## Problem details
Everything in the listing below from the line containing "[Zoom] (520, 320)" through the line containing "Avis clients (784, 1846)" must be repeated exactly; the remaining lines are not wanted.

*** Opening of Information given ***

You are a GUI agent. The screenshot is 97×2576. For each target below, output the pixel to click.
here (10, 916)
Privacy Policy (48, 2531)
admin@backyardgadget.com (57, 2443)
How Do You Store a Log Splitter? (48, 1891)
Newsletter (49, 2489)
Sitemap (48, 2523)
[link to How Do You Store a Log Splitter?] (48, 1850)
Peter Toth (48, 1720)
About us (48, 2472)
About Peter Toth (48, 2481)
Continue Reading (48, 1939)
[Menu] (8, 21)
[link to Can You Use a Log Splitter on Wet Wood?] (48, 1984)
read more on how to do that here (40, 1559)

*** Close of Information given ***
*** Opening of Information given ***

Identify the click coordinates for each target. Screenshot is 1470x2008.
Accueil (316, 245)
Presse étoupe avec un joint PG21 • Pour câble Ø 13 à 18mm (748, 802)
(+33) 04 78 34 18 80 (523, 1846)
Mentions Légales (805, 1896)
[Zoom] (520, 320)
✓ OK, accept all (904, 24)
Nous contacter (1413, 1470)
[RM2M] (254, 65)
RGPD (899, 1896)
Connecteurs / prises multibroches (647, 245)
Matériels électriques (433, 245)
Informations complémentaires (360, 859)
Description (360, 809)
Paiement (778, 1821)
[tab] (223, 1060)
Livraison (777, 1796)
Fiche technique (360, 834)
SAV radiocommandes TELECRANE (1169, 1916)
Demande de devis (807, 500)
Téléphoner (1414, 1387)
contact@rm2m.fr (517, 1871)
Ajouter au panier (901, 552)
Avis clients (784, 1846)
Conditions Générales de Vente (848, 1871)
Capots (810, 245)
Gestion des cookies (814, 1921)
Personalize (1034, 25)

*** Close of Information given ***

## Result for this task
[Zoom] (520, 320)
✓ OK, accept all (904, 24)
Nous contacter (1413, 1470)
[RM2M] (254, 65)
RGPD (899, 1896)
Connecteurs / prises multibroches (647, 245)
Matériels électriques (433, 245)
Informations complémentaires (360, 859)
Description (360, 809)
Paiement (778, 1821)
[tab] (223, 1060)
Livraison (777, 1796)
Fiche technique (360, 834)
SAV radiocommandes TELECRANE (1169, 1916)
Demande de devis (807, 500)
Téléphoner (1414, 1387)
contact@rm2m.fr (517, 1871)
Ajouter au panier (901, 552)
Avis clients (784, 1846)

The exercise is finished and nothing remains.